If Patriots Square was a thriving and appealing urban park, there would be no discussion about making it part of a private development, even one so ambitious and promising as CityScape in downtown Phoenix.

But it's not.

If Patriots Square were truly a living park, children would be playing there. Teenagers would be throwing Frisbees, elderly couples would be out strolling, and college students studying.

But it's not.

If Patriots Square was really a town square, why would Phoenix Mayor Phil Gordon - a downtown booster if there ever was one - call for bulldozing it?

Back in 2004, in his first State of the City address, Gordon said:

"Patriots Square is no longer adequate for Phoenix. The canopies were meant for projecting laser shows - but there are no lasers. The grass and other foliage are limited due to watering restrictions - water leaks into the multi-level parking structure below the park. It simply lacks the sparkle and excitement we need in our Town Square . . . As a vibrant park, it's a bust."

That is the reality the Phoenix Parks Board faces tonight as it continues its deliberations over the $900 million mixed-use retail development proposed by a consortium led by Scottsdale-based RED Development. The development would span more than three square blocks in downtown Phoenix.

It is not a decision the board members sought. In fact, it is a curious provision within the city charter that gives the Parks Board, not the City Council, the final say on this important project. It was probably written to take the politics out of the parks system.

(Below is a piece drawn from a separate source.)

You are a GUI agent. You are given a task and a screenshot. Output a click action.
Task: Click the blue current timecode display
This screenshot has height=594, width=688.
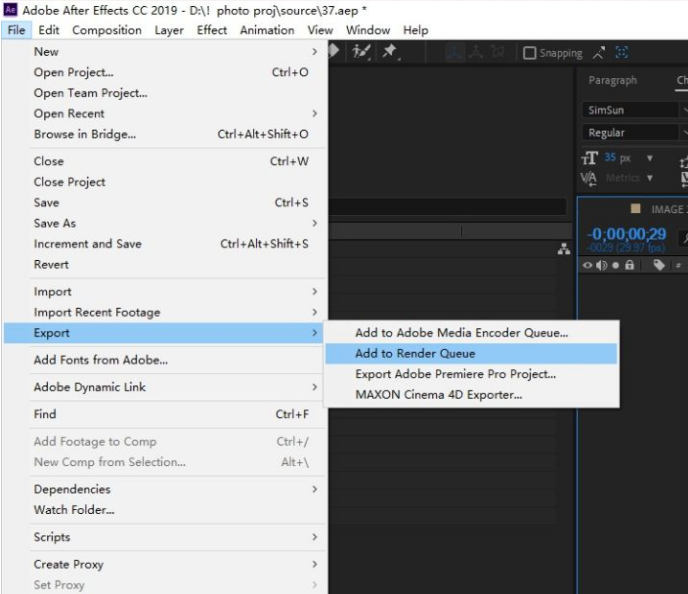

That's ironic, because there have been few local issues as controversial and hard-fought as the CityScape project. Opponents are adamant that the city is ceding a public amenity - open space - to a private developer. That Patriots Square will become less of a public park than a private amenity.

Yet, it's not an amenity now. It's an eyesore, a forbidding one, a park that people now avoid rather than walk through, especially at night.

That is the argument residents of the nearby Orpheum Lofts make in supporting CityScape as a stunning addition to the downtown, the new heart of the city, with people, activity, commerce, residences, restaurants and ample room for outdoor events. A place that enriches, not diminishes, the community around it.

David Staciokas, president of the Orpheum Lofts Homeowners Association, commends the developers for listening to their concerns and hopes for the site. After attending most of the "stakeholders" meetings over the past months, Staciokas wants the promise of CityScape to be fulfilled, turning a lifeless, under-utilized and blighted area into a "stunning, iconic place."

There is a call for a broader expanse of land on the northwest corner of the development, at First Avenue and Washington Street, as an entrance to the park. The parks board must weigh the options, understanding that CityScape is primarily a private development project and less a park.

In a sense, the decision has already been made - by two decades of disrepair. Patriots Square is not the town center. The parks department has no money to preserve or upgrade that land, or even repair the parking garage underneath. If CityScape is scrapped, or fails, there is no Plan B for preserving Patriots Square.

The new CityScape will be to the north, developed by both the city and Arizona State University, and will be centered at Van Buren Street, north to the old post office.

In turn, CityScape offers the largest-ever private investment in downtown Phoenix, a vote of confidence in the downtown's future, a welcome boost after years and billions of public investments.

True enough, CityScape doesn't look like a public park.

But it does look like something Phoenix needs even more - excitement, people, a reason to be here, live here and stay here.